Who?
There’s an old bit about how
the essence of Puritanism was the fear that somebody, somewhere was having a
good time. Is there a hedonistic obverse to this idea? If pleasure is the
highest good, does it matter who is feeling their oats? Of course most of us
would insist that it matters a very great deal how the goodies are distributed.
Thus even utilitarians have some truck with deontology when they insist on the
greatest happiness for the greatest number. They insist on an element of
fairness even though concepts like fairness seems to go along with an entirely
different moral philosophy. If pleasure really were a quantity like mass, one
could imagine a consistent hedonist who only considered the sum total of
pleasure resulting from some arrangement and didn’t care if it only accrued to
a few or even just one. I imagine a divine monster arguing that a supreme
pleasure is justified even if it would only be enjoyed by a single individual
and that individual would not be him. Indeed, I think that actual psychopaths
reason in this way, even when they wouldn’t be the ones who do the
enjoying—it’s the Sadist’s version of veil of ignorance. Come to think of it,
I’m pretty sure the Marquis would accuse Bentham of inconsistency in insisting
that the happiness be spread around. Why should that matter? Mill is often
accused of messing things up by insisting on adding to Bentham’s purely
quantitative view of pleasure a dimension of quality: he didn’t want to have to
admit that a happy pig might find in its swill a superior felicity to an Oxford
don could experience from reading a Horatian ode. It’s worse than that, though,
and not just because the pigs are bound to outnumber the dons. One needs a
separate principle of justice or has to face some pretty alarming implications.

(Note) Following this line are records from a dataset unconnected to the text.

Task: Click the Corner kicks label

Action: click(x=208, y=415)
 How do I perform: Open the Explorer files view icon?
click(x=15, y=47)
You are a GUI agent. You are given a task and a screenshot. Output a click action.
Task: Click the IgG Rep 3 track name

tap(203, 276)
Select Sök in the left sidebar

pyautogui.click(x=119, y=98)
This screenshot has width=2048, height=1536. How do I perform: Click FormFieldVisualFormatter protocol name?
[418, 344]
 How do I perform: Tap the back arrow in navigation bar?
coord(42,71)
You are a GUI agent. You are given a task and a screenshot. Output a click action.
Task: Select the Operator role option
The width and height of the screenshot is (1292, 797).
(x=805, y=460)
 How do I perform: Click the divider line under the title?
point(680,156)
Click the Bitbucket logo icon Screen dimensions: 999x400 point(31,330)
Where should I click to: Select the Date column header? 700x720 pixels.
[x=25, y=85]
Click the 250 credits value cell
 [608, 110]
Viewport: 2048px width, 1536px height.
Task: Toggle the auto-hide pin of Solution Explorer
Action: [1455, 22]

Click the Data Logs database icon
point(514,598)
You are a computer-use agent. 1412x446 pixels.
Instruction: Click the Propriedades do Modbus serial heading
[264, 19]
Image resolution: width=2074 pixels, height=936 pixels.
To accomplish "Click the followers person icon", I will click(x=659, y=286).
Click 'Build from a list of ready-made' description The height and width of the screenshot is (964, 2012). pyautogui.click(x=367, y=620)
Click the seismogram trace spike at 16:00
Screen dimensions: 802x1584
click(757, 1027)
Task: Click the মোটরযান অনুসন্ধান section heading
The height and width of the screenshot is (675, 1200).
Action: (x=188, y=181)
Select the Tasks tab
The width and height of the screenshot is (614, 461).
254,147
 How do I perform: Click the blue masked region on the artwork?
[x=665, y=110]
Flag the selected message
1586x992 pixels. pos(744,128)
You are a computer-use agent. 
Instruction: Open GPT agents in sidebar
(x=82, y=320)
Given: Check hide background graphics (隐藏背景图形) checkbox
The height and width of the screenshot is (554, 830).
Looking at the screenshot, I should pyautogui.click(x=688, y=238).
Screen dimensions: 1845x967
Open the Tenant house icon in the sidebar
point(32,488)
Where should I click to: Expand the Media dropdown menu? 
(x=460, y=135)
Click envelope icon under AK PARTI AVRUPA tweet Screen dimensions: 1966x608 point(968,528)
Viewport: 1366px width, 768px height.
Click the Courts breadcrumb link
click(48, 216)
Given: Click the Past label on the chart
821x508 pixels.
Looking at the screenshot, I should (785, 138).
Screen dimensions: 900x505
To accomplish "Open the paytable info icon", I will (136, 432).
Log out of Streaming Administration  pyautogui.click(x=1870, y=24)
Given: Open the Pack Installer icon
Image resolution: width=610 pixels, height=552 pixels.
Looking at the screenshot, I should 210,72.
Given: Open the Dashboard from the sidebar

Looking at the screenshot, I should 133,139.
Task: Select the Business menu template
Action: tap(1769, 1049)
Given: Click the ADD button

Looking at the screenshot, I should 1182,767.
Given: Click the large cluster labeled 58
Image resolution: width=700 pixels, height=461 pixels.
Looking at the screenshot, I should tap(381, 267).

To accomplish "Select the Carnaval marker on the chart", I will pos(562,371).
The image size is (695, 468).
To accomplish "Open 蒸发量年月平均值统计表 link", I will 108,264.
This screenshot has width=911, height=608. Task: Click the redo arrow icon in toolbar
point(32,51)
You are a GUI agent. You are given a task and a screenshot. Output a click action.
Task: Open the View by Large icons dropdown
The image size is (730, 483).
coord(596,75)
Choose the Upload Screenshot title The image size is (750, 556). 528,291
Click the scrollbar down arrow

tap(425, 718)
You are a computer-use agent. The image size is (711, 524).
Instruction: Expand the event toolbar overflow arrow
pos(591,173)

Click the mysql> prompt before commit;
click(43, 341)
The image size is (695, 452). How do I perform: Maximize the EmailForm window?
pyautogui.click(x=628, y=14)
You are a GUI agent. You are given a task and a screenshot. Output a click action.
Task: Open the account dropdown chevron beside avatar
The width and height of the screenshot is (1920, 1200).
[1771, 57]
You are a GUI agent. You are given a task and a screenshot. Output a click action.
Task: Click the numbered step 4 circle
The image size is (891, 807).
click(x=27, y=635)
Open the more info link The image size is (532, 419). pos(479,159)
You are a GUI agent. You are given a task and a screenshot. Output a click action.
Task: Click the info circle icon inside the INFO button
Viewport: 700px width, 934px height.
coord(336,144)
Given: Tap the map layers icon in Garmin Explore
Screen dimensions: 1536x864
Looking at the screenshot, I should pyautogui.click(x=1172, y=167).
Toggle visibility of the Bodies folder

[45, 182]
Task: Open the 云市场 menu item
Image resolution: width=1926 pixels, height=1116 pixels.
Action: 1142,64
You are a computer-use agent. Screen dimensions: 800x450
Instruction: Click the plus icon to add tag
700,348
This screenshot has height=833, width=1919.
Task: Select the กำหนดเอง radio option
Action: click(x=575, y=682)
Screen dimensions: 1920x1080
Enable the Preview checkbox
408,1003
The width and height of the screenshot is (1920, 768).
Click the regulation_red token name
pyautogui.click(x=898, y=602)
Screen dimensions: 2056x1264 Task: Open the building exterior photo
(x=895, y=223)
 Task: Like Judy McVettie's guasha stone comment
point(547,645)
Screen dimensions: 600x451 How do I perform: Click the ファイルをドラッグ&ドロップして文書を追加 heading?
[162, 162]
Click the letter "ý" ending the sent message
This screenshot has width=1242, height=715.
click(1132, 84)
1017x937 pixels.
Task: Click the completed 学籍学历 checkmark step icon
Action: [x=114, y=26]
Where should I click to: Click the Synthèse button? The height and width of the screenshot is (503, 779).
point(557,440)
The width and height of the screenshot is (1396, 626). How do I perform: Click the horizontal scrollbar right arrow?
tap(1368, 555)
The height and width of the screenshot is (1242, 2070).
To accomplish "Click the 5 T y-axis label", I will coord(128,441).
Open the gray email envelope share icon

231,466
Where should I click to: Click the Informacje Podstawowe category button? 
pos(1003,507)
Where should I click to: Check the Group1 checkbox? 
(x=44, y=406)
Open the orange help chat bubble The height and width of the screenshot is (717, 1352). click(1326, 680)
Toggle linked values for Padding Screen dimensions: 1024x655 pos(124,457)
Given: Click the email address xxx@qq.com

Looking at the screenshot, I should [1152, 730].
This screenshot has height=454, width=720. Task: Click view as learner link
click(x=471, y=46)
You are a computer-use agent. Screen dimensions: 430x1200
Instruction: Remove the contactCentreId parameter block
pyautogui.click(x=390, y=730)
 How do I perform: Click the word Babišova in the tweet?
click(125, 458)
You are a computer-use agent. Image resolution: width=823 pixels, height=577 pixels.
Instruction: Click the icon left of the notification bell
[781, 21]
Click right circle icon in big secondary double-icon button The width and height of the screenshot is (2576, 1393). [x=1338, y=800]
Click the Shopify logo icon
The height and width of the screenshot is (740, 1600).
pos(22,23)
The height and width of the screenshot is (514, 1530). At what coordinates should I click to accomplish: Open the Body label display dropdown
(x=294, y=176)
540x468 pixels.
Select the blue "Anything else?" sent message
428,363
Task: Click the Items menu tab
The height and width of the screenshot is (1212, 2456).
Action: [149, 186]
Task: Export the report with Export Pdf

Part of the logical appeal
of putting a supreme valuation on pleasure is that it allows us to believe that
there are genuine ultimates in the universe. Something that is pleasurable is
not thought to be good because it is leads to something else, but because of
what it is in the present. Like pain which doesn’t stop hurting even if it
isn’t the foreplay of death or some other future evil, a moment of ecstasy gratifies
even if might not be worth its consequences. It just is; and requires, or so we
would sometimes like to believe, no exegesis unlike things such as love or
virtue that have to mean in order to be and therefore disappear into the very
act of being understood. On this view, pleasure is an end in itself, an
infra-cosmic eschaton, which, unlike some postulated act of creation from
nothing or interminably postponed day of justice, has the virtue of actually
occurring, though Blake’s “eternity in the palm of your hand” may not be very
grand when you consider the reality of the thing. That’s not the real problem,
however. If pleasure and pain aren’t good and bad because of what they lead to,
if they really are absolute, it also really doesn’t matter who experiences them
since they are more fundamental than the persons or animals in whom they occur.